#### Text section

|---|

# Best fish for Fish-In Cycling? Other than Danios.



## Dawes

First of all, I'll need to state that I am fully aware of the pros and cons of both Fishless and Fish-In Cycling a new Aquarium-Tank. However, it is my choice to try out Fish-In Cycling; to which I hope I do not offend anyone and in turn, they can equally accept my choice (Since I know how somewhat 'controversial' this subject can be).

I have decided to do a Fish-In Cycling but I do not intend to use Zebra Danios.
So the main reason I am here is to look for other suggestions of small Community fish I could possibly use to an equal benefit as the Danios are.

I've also bought some Nutrafin Cycle, amongst other things to aid Fish-In Cycling
(I highly doubt this will have any beneficial effect to my new Aquarium, but I'm going to try it out for good measure either way).

I intend to test my water thoroughly and do 25%(Or more) water changes every one or two days (only if needed of course - Which I am presuming it will be needed).

I intend to be very strict with this tank since I am doing a Fish-In Cycle and follow my pre-set instructions religiously.

|---|

Saved data entries:
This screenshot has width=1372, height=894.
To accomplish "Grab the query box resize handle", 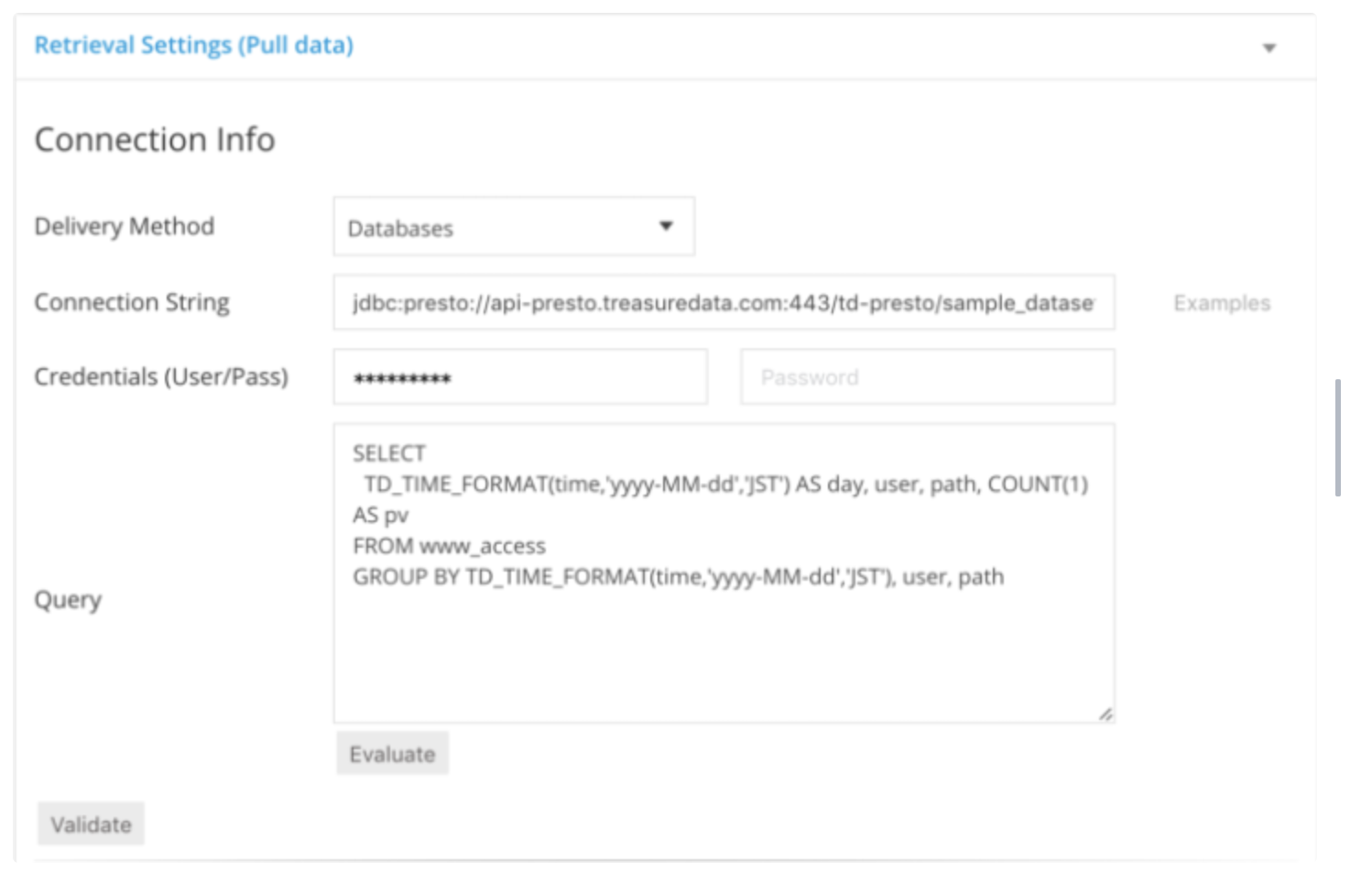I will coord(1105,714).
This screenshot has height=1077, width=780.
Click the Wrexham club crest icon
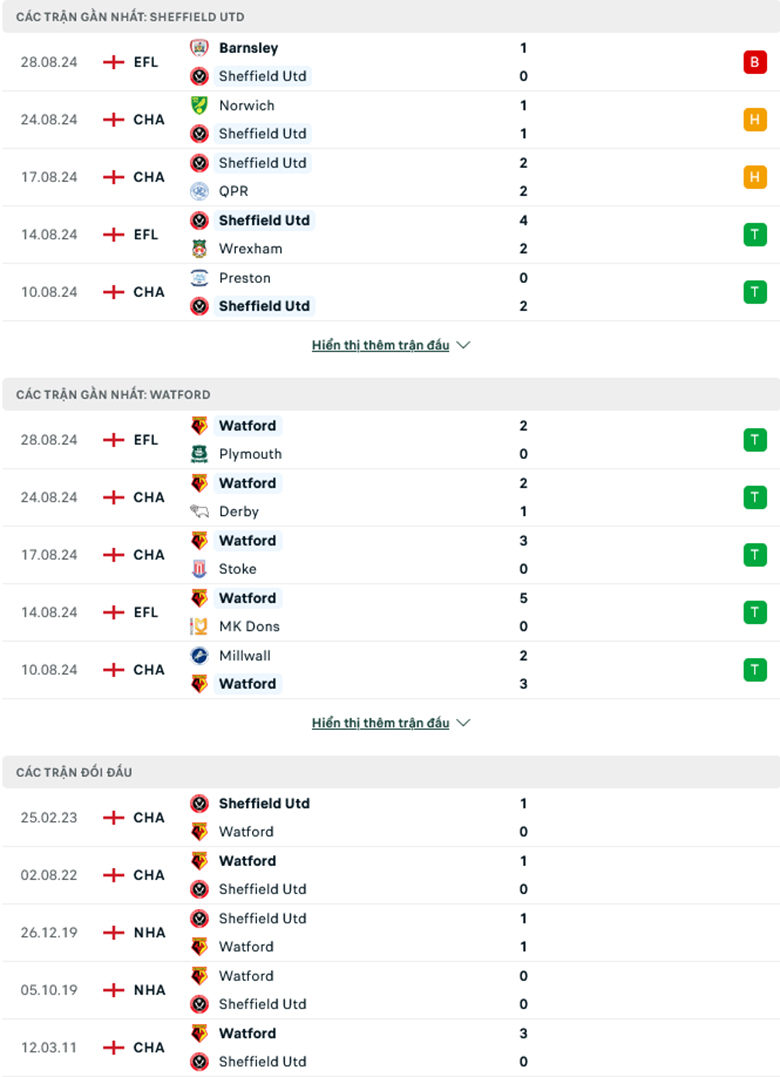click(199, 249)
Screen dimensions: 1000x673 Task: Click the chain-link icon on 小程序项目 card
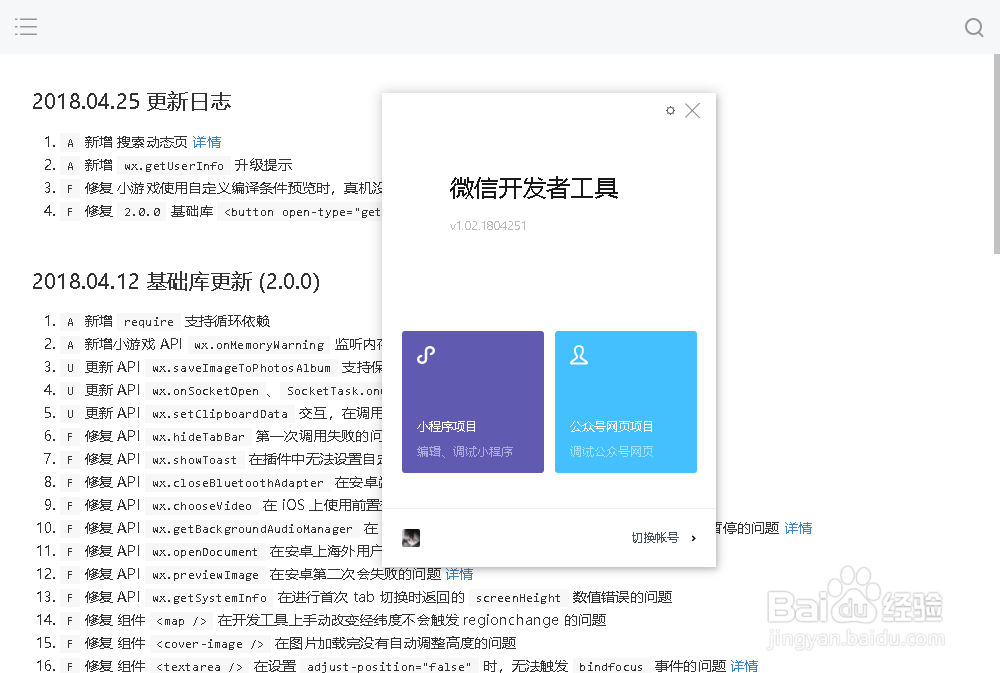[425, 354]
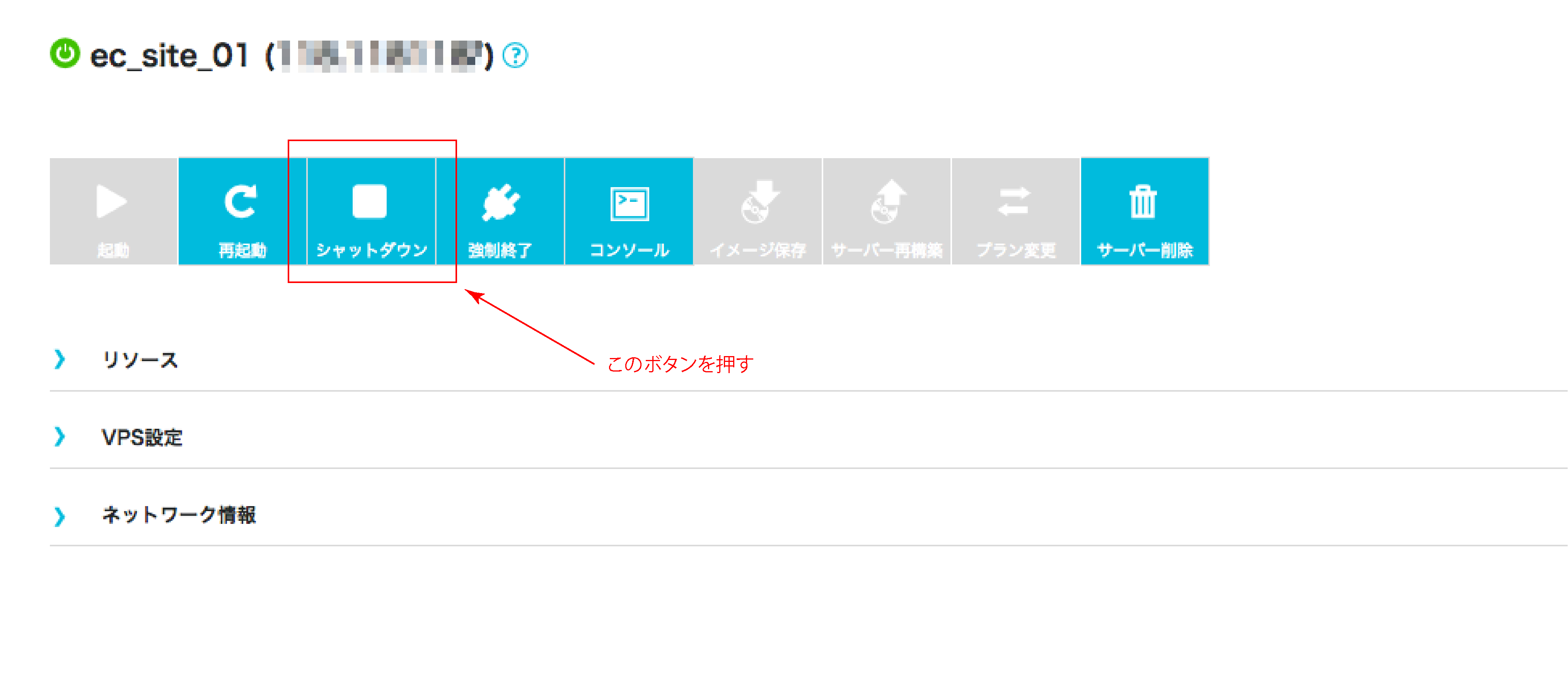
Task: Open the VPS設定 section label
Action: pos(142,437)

|---|

#### Task list
1 > Decide whether each statement below agrees with the fish-in cycling forum post, answering yes or no and quoting the deciding words: (a) The poster plans to use Zebra Danios for the cycle. (b) The poster has bought Nutrafin Cycle. (c) The poster expects Nutrafin Cycle to benefit the new aquarium.
2 > According to the fish-in cycling forum post, what size of water change does the poster plan, and how often?

#### Answers in order
1 >
(a) No: "I do not intend to use Zebra Danios."
(b) Yes: "I've also bought some Nutrafin Cycle"
(c) No: "I highly doubt this will have any beneficial effect to my new Aquarium"

2 > Changes of 25% or more every one or two days, only if needed.